Some older people then cash in their gains from “other exploitation”, by remortgaging, to buy consumer goods; but the net effect on day-to-day consumer spending of more people paying bigger mortgages is downward rather than upward.

On the other hand, if a lot of working-class consumers become crippled by consumer debt, then they spend less on day-to-day consumption, not more. The capitalists to whom they pay interest benefit, but not (longer-term) the capitalists whose consumer products they might buy.

J W Mason finds: “The rise in [household] debt [in the USA] in the 1980s is explained by a rise in non-demand expenditures [i.e. expenditures which do not generate consumer demand]. Specifically, it is entirely due to the rise in interest payments, which doubled from 3-4 percent of household income in the 1950s and 1960s to over 8 percent in the late 1980s. Interest payments continued around this level up to the Great Recession, falling somewhat only in the past few years”.

Currently 34% of US households are carrying forward credit card debt from month to month, and it was 44% in 2009. About 15% roll over $2,500 or more in credit card debt each month. Average credit card debt per borrower is $5,234, so many of that 15% must have way over $2,500 outstanding. In the USA, people seeking credit counselling in 2013 had nearly six cards, on average, and average unsecured debt of over $17,500, equivalent to half their average yearly income.

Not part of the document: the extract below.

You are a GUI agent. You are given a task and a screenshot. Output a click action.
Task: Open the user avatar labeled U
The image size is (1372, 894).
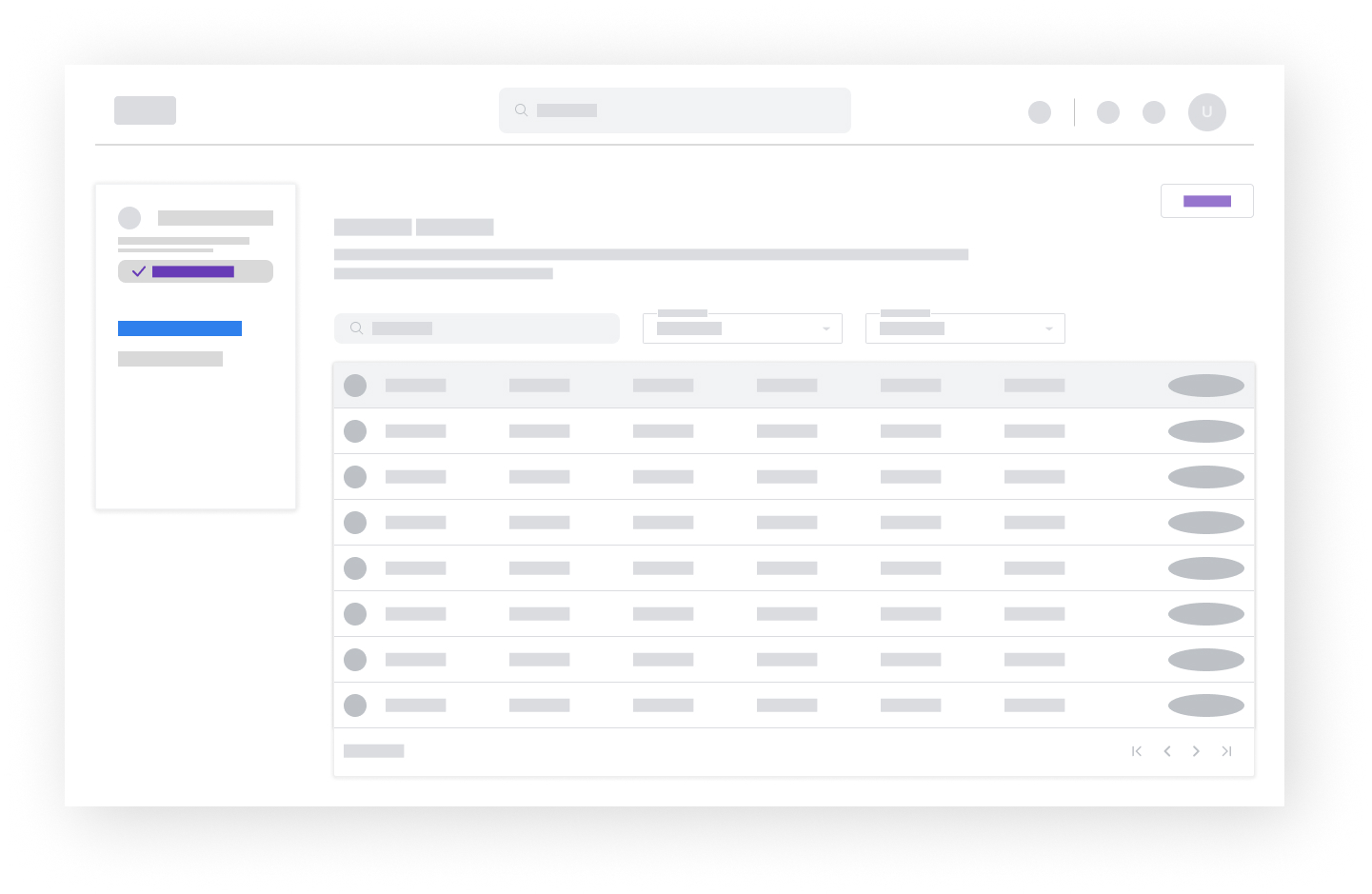1206,112
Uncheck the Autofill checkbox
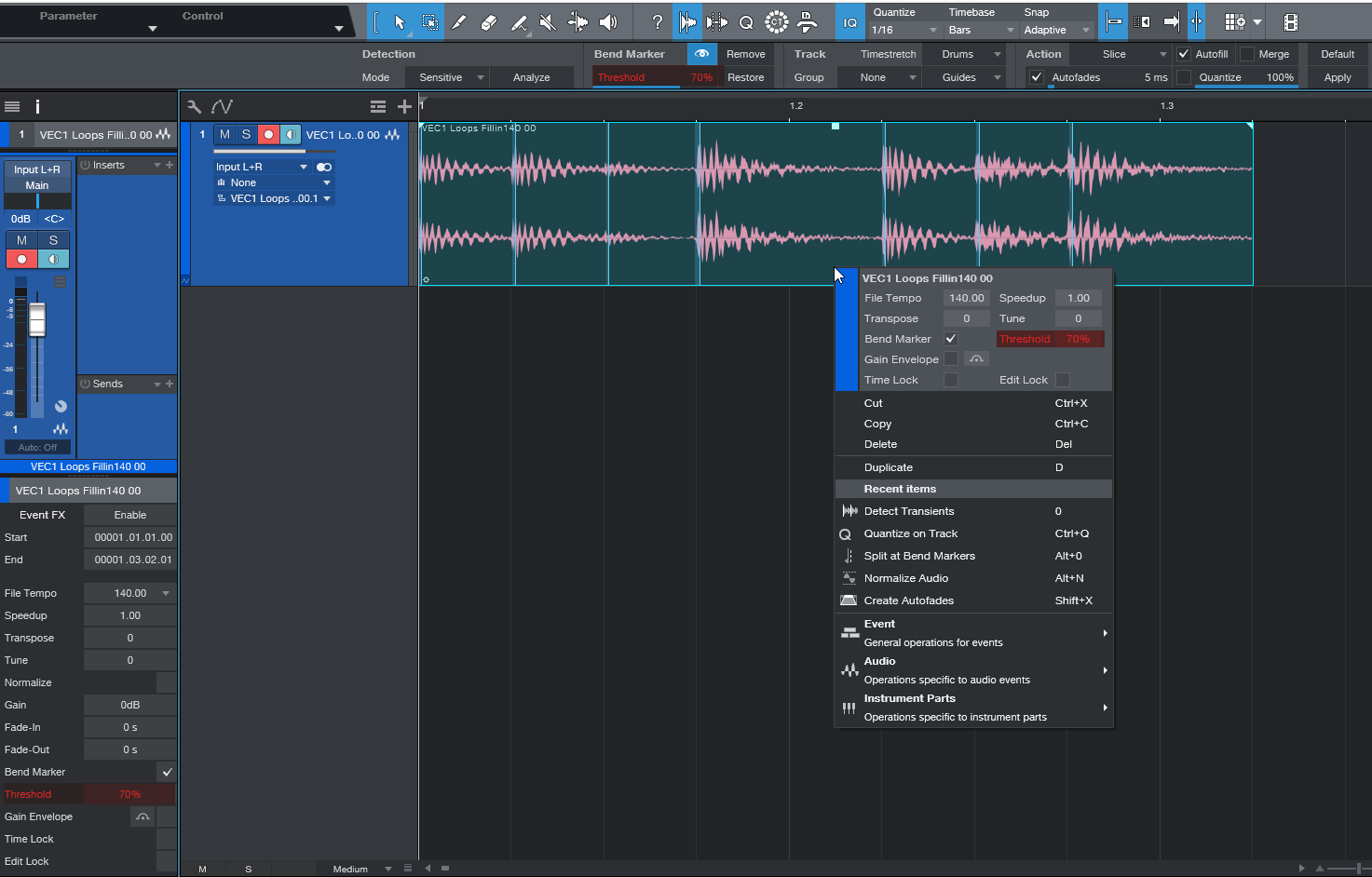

This is a big thing, though maybe not more “other” exploitation than in the heyday of the pawnbroker. In England, in 1870 a parliamentary enquiry found that over 200 million items had been pawned the previous year (an average of 40 per household). The ordinary legal rate of interest for pawnbrokers was 27%, and they were legally entitled to charge rates up to 1014% for small loans for short periods. Pawnbroking reached its peak just before World War One in England, and just after that in the USA.

Lapavitsas calls on the left to campaign for publicly-owned banks, operating as public services; public controls on financial trading; and a reconstruction of public services and welfare.

I think he is right. As Trotsky put it: “The socialist program of expropriation, i.e., of political overthrow of the bourgeoisie and liquidation of its economic domination, should in no … hinder us from advancing, when the occasion warrants, the demand for the expropriation of several key branches of industry vital for national existence or of the most parasitic group of the bourgeoisie…

“We reject indemnification… we call upon the masses to rely only upon their own revolutionary strength… we link up the question of expropriation with that of seizure of power by the workers and farmers”.